PROBLEM DETAILS
Reproduce the part of the forum thread on losing pregnancy weight word for word, starting with "I'm still right" and going on through "win here soon.".

GIVEN PASSAGE
# # #
# 9 months to put it on. 9 months to lose it.



## iiTTCii

Slightly off topic.. But wanted to share. I spend my life on a diet and watching what I eat so I always said if I was pregnant, I would enjoy myself and not look at calories etc.. This is what caused me to put over 4 stone on! 
My LO is 9 months old tomorrow and I weighed myself this morning and I'm 1lb under my pre pregnancy weight! Can't wait to get back wearing all my summer clothes from2 years ago.


----------



## Julesillini8

Great job! I am back to my pre pregnancy weight, but somehow although the numbers are the same, my body is just different! Boo! What can ya do, my two little girls are worth all the changes. And I am proud to be back to the same numbers....


----------



## misspriss

I'm 5-6lbs under my prepregnancy weight at 1 year. However, I was 15lbs below my pre-pregnancy rate at 9 months out! I went on a diet and the pounds just melted off. I quit dieting, and I'm back where I was pre-pregnancy, which is overweight :(


----------



## mummytobe_93

God knows how but I ended up being a stone under my pre pregnancy weight a few weeks afterwards even though I ate like a big. And now I'm putting on weight after having my baby!! Doesn't make any sense at all 

Well done on the weight loss!


----------



## MummaMoo

Wow you've done great!

I refused to weigh myself at the end of my pregnancy and right after Sophie was born, but about..... Hmm maybe 8 weeks later, I was 1stone 8lb heaver than the last time I weighed myself when I was probably about 4months pregnant. Am currently 10lbs lighter.


----------



## Pink Petals

Congrats! I have 3 pounds to go at 8.5 months. Not sure if I will make it by 9 months.


----------



## mercedybear

awesome! I am now at 6 lbs below my pre-pregnancy weight, slight different tummy though...after a c-section I dont know if I'll get my abs back:wacko:


----------



## vegazbaby

im a stone under prepreggo weight but im still regarded as obese. at 14stone i dream of being lighter but ive been stuck at the same weight for a month and im really hacked off with being so unable to stick to anything


----------



## Lovn.sunshine

Fabulous job!!! I have to admit, I'm a tad jealous of everyone that is back to or lower than their pre-pregnancy weight! :blush:

I'm still right at the same weight I was the day I delivered - 7 months later [I'd gained 60lbs while I was pregnant]. I wasn't what you'd call fit before but I was thin and I miss it so much. I struggle every single day to eat right and keep my portions small. It's a daily battle but I hope to win here soon.
# # #
SUPPLIED MATERIAL
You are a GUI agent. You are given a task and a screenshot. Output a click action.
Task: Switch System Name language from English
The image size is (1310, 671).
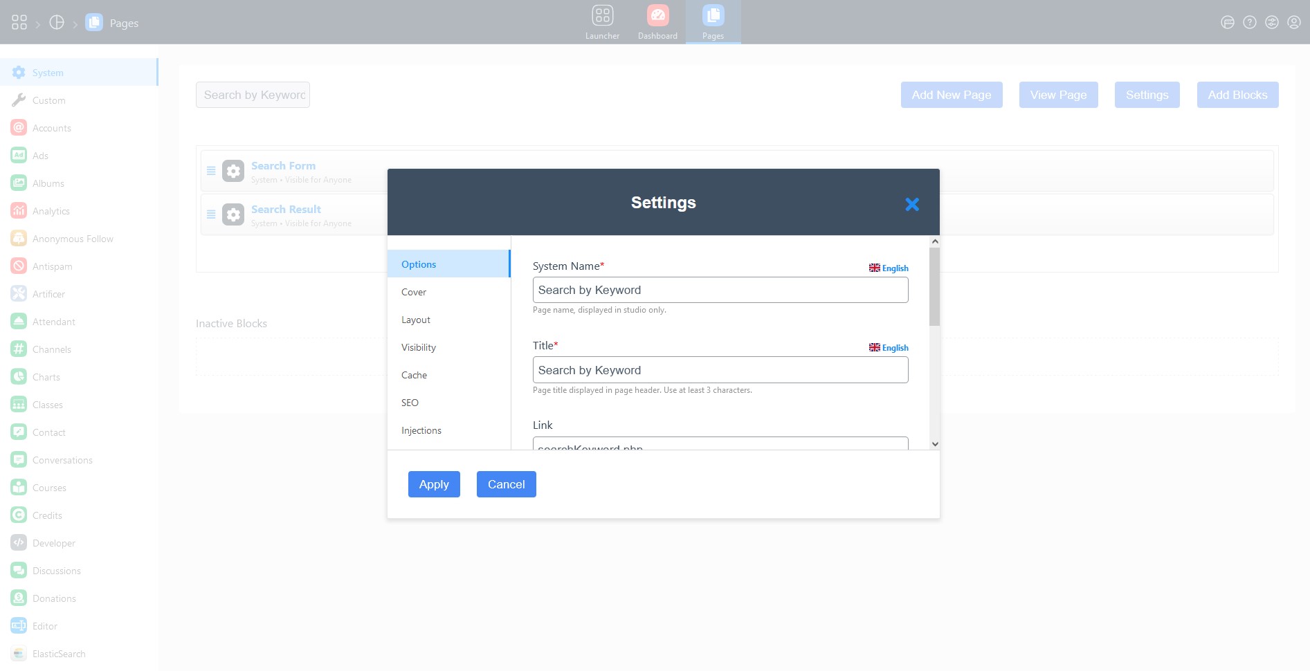coord(889,268)
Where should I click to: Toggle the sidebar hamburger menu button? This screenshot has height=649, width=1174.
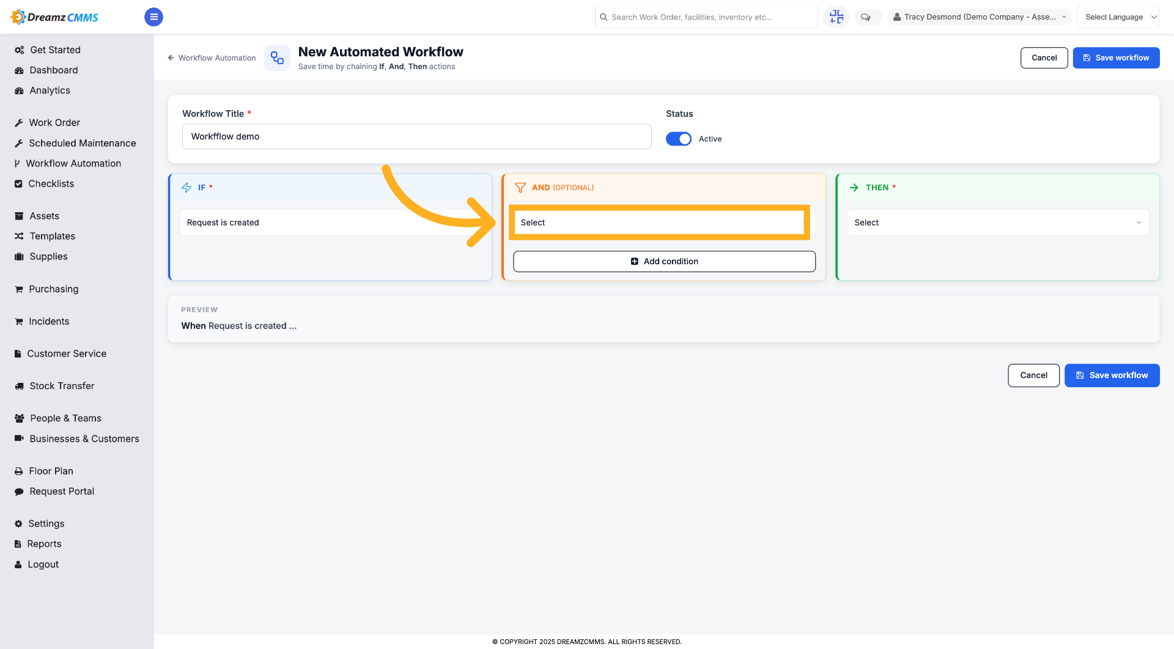[x=153, y=17]
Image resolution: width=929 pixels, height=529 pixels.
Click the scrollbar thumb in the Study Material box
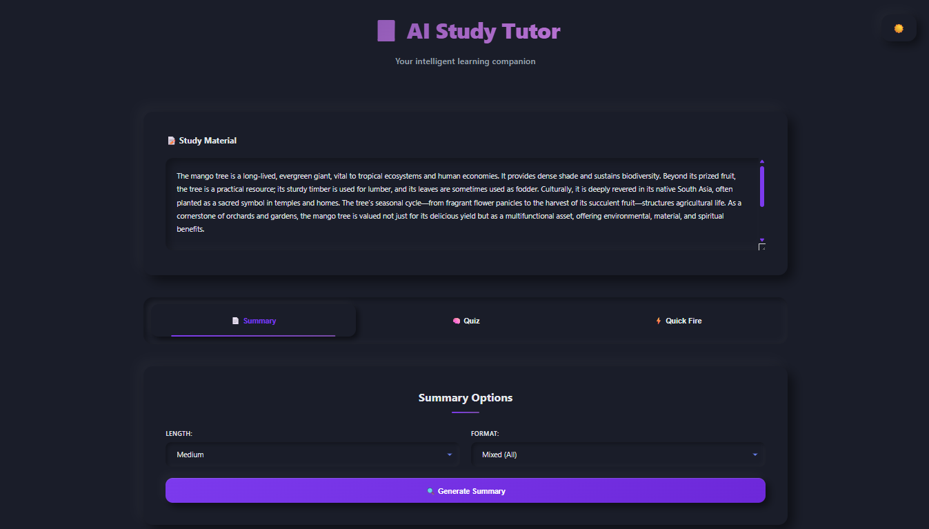click(761, 185)
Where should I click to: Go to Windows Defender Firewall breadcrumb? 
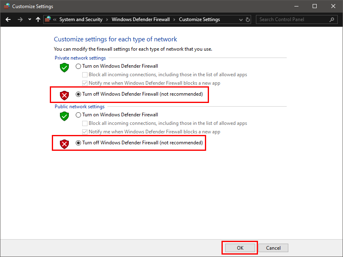(141, 19)
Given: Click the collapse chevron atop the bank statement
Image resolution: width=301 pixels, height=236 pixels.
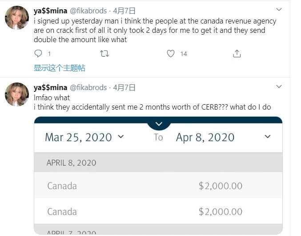Looking at the screenshot, I should pos(159,124).
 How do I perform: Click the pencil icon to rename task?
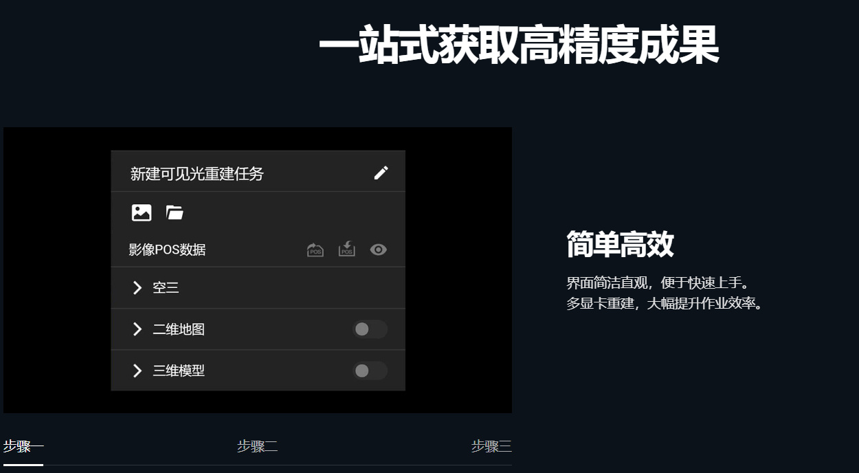(381, 173)
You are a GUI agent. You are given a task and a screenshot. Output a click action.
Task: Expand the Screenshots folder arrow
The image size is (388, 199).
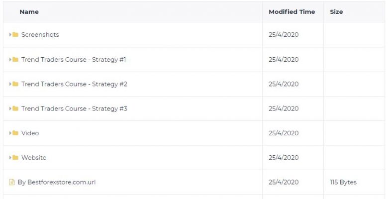(10, 35)
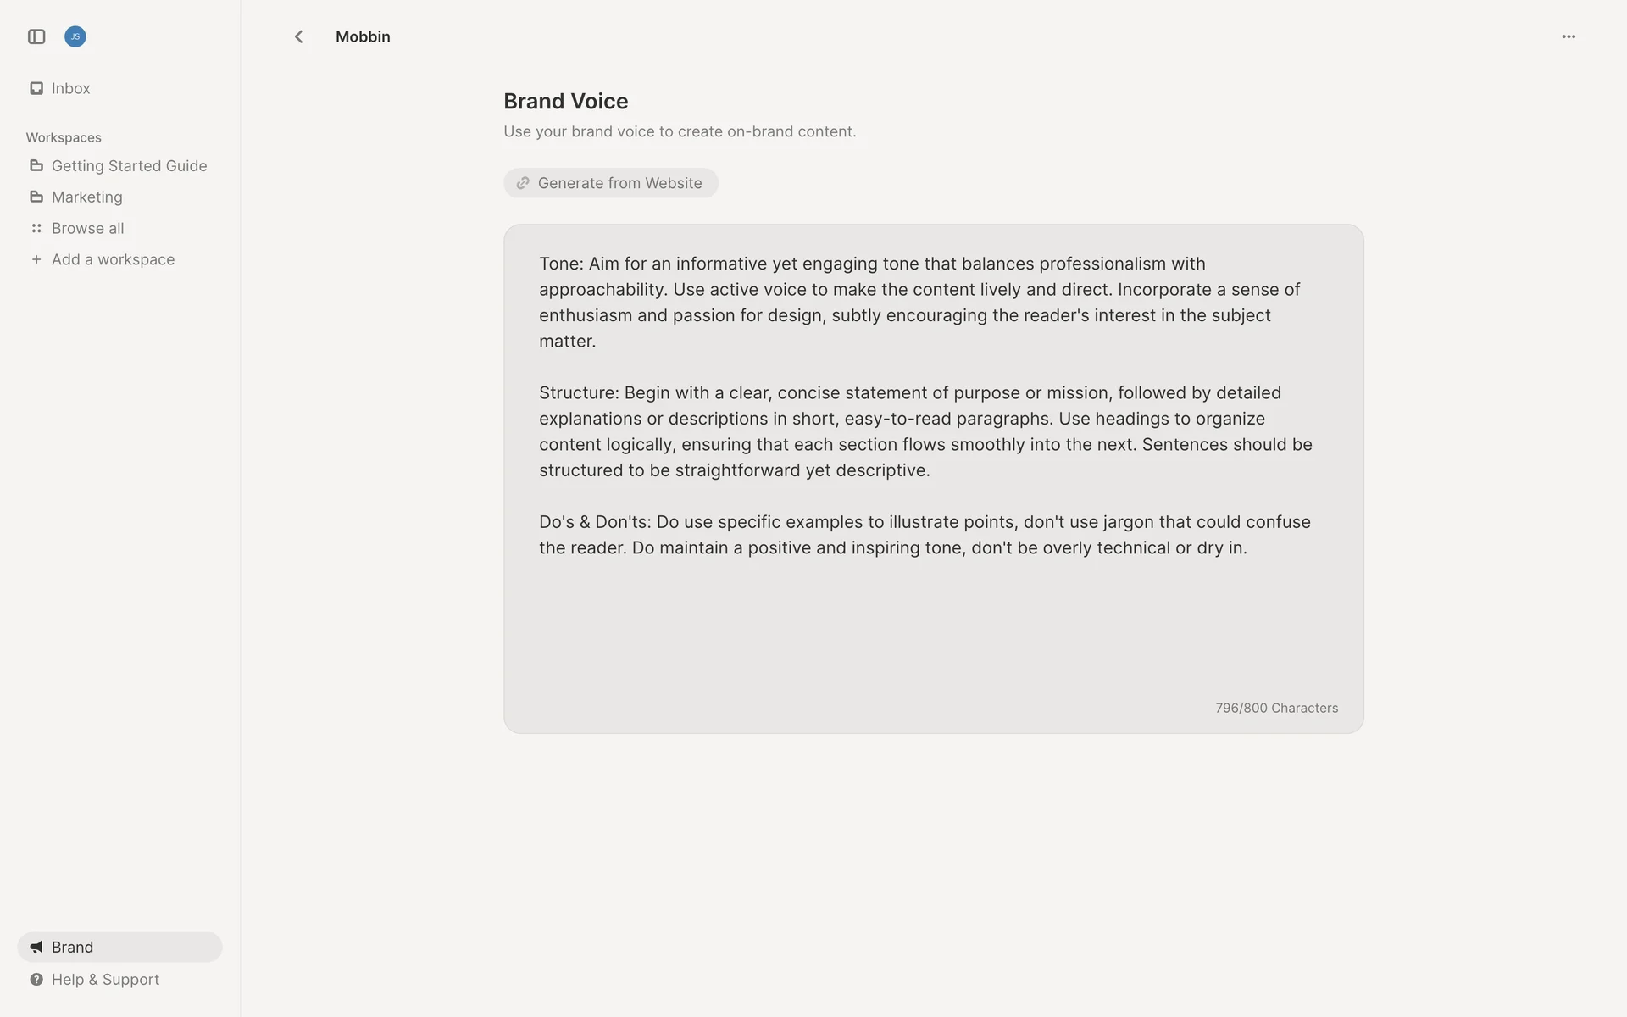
# # #
TASK ANSWER
I'm still right at the same weight I was the day I delivered - 7 months later [I'd gained 60lbs while I was pregnant]. I wasn't what you'd call fit before but I was thin and I miss it so much. I struggle every single day to eat right and keep my portions small. It's a daily battle but I hope to win here soon.